Arno Schneppenheim: Es wird aber auch immer schwerer den gesamtheitlichen Erfolg von Formaten zu bewerten, weil es keinen zeitnahen Zugang zu den Nutzungsdaten gerade solcher jungen Programme z.B. bei RTL+ oder Joyn gibt. Ebenso gibt es keine Zahlen von Netflix oder Amazon. Wir haben sehr oft keine genaue Kenntnis mehr darüber, wie erfolgreich ein Programm am Ende eigentlich war. Bei Formaten, die bei RTL+ gut laufen, kann das durchaus einen entscheidenden Aufschlag zur TV-Quote bedeuten. Das sind für alle Produktionsfirmen in Deutschland existenziell wichtige Informationen, denn nicht zuletzt daran werden ja Folgeaufträge geknüpft. Zudem ist es ja immer auch gut zu wissen, wo man mit der geleisteten Arbeit seiner Teams in der öffentlichen Wahrnehmung so steht.
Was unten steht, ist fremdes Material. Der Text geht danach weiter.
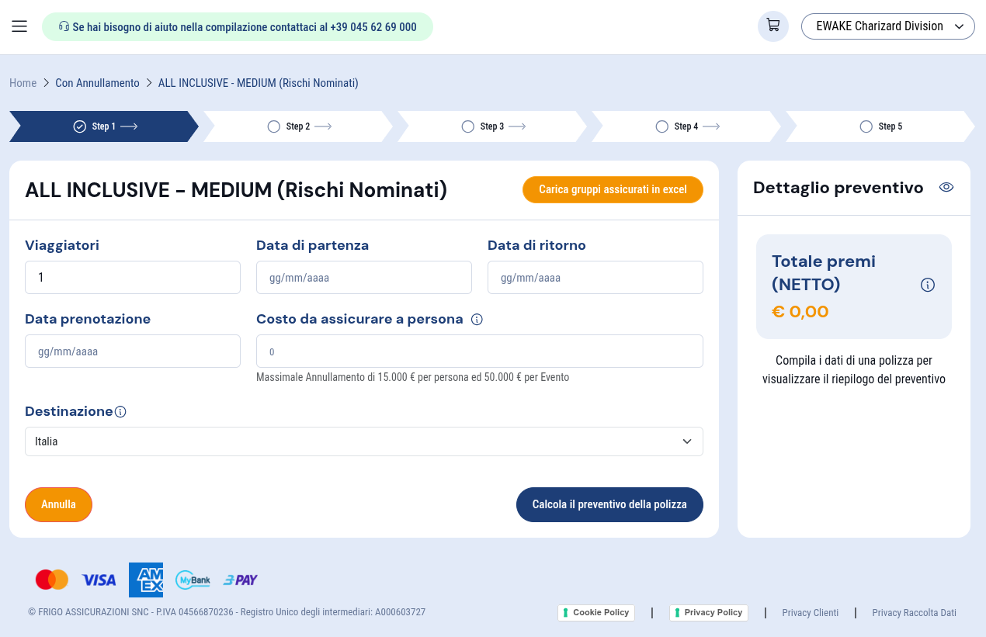Focus the Data di partenza date field

pos(363,278)
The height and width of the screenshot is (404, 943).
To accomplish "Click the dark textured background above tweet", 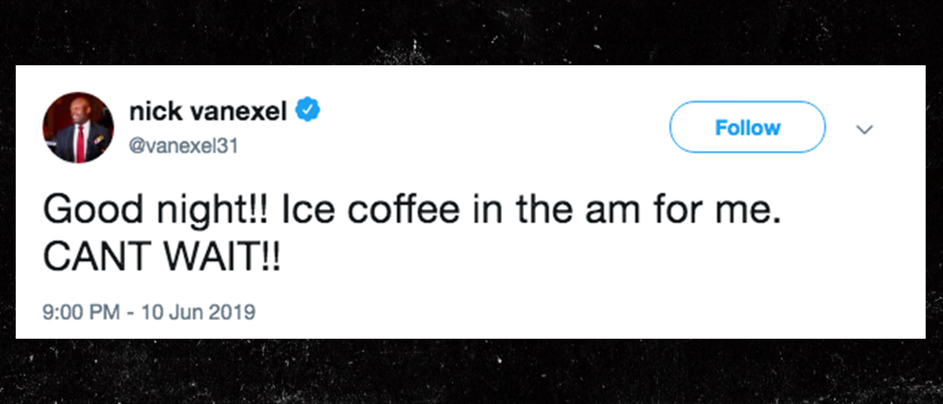I will (x=472, y=31).
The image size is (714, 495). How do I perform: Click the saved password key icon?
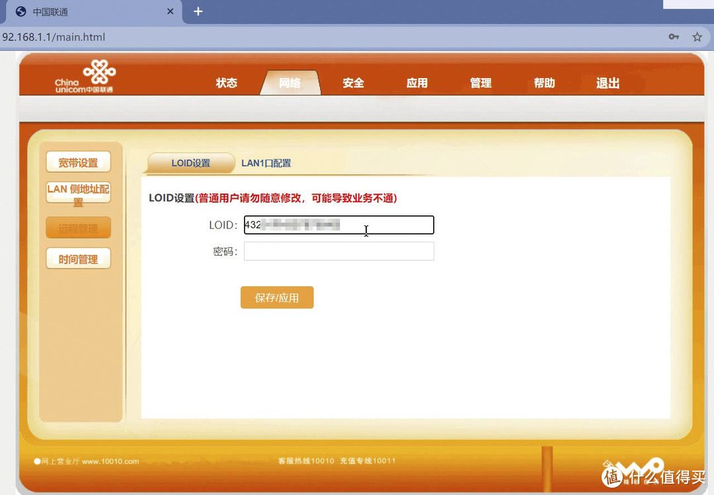674,37
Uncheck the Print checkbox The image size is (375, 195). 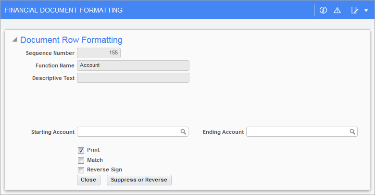(81, 150)
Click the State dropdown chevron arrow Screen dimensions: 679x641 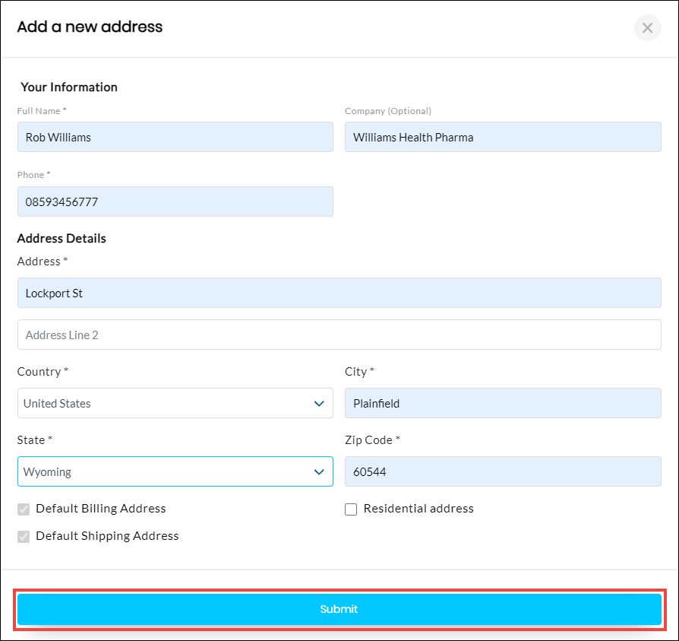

Malte Kruber: Was wir zum vergangenen Jahr sagen können: Die lineare Quote 14-49 haben wir mit Staffel 4 gegen harte Konkurrenz stabil gehalten. Die Sendungsstarts bei RTL+ gingen im Vergleich zu Staffel 3 nochmal um mehr als 20 Prozent rauf. Das ist die Traumvorstellung: Lineare Stärke verteidigen und digital ausbauen.
Herr Schneppenheim, Herr Kruber, herzlichen Dank für das Gespräch.